Self-supervised learning improves robustness of deep learning lung tumor segmentation models to CT imaging differences.

BACKGROUND

Self-supervised learning (SSL) is an approach to extract useful feature representations from unlabeled data, and enable fine-tuning on downstream tasks with limited labeled examples. Self-pretraining is a SSL approach that uses curated downstream task dataset for both pretraining and fine-tuning. Availability of large, diverse, and uncurated public medical image sets presents the opportunity to potentially create foundation models by applying SSL in the "wild" that are robust to imaging variations. However, the benefit of wild- versus self-pretraining has not been studied for medical image analysis.

PURPOSE

Compare robustness of wild versus self-pretrained models created using convolutional neural network (CNN) and transformer (vision transformer [ViT] and hierarchical shifted window [Swin]) models for non-small cell lung cancer (NSCLC) segmentation from 3D computed tomography (CT) scans.

METHODS

CNN, ViT, and Swin models were wild-pretrained using unlabeled 10,412 3D CTs sourced from the cancer imaging archive and internal datasets.

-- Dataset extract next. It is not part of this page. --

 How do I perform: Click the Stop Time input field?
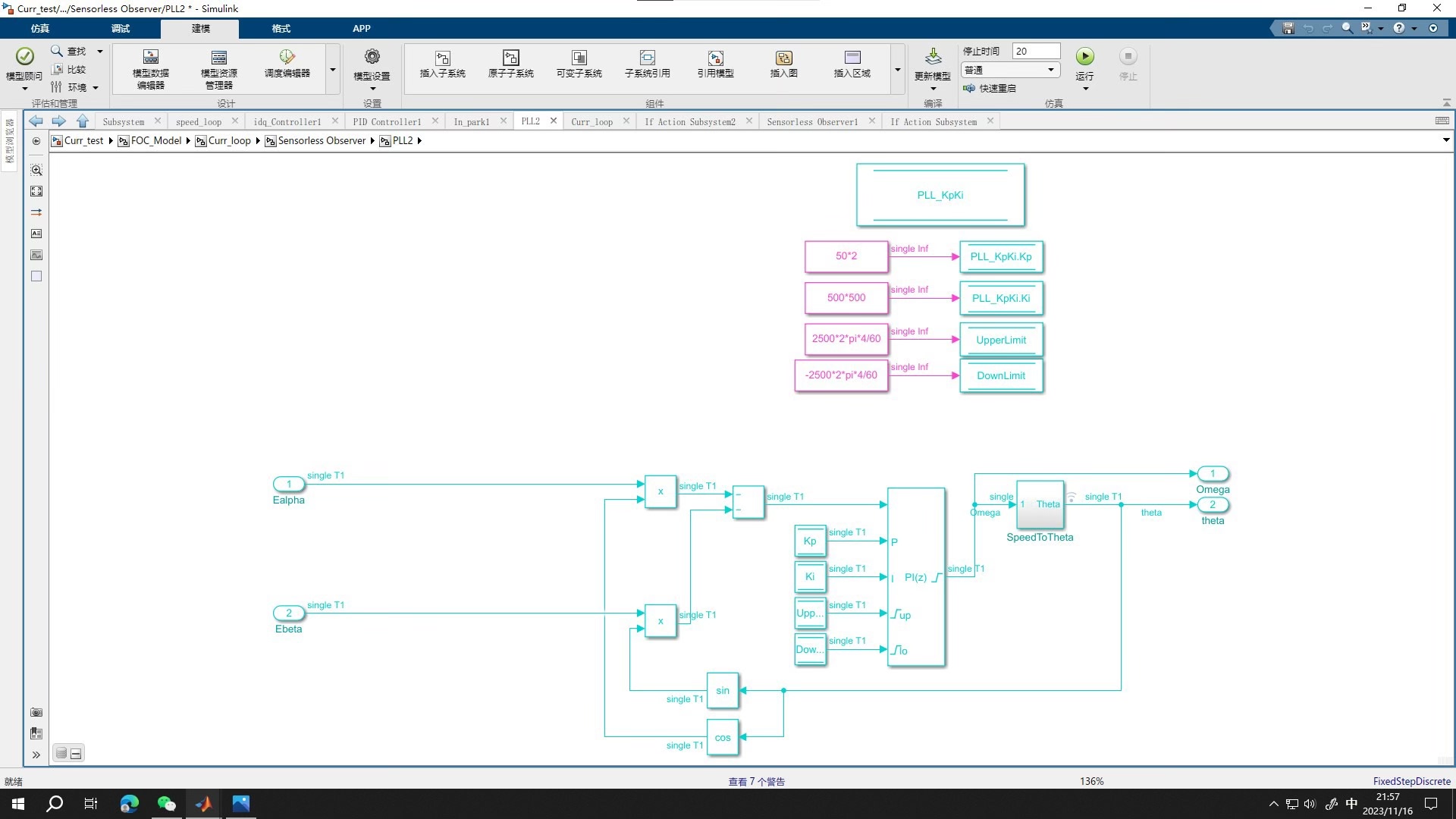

Self-pretraining was applied to same networks using a curated public downstream task dataset (n = 377) of patients with NSCLC. Pretext tasks introduced in self-distilled masked image transformer were used for both pretraining approaches. All models were fine-tuned to segment NSCLC (n = 377 training dataset) and tested on two separate datasets containing early (public n = 156) and advanced stage (internal n = 196) NSCLC. Models were evaluated in terms of: (a) accuracy, (b) robustness to image differences from contrast, slice thickness, and reconstruction kernels, and (c) impact of pretext tasks for pretraining. Feature reuse was evaluated using centered kernel alignment.

RESULTS

Wild-pretrained Swin models resulted in higher feature reuse at earlier level layers and increased feature differentiation close to output. Wild-pretrained Swin outperformed self-pretrained models for analyzed imaging acquisitions. Neither ViT nor CNN showed a clear benefit of wild-pretraining compared to self-pretraining. Masked image prediction pretext task that forces networks to learn the local structure resulted in higher accuracy compared to contrastive task that models global image information.

CONCLUSION

Wild-pretrained Swin networks were more robust to analyzed CT imaging differences for lung tumor segmentation than self-pretrained methods. ViT and CNN models did not show a clear benefit for wild-pretraining over self-pretraining.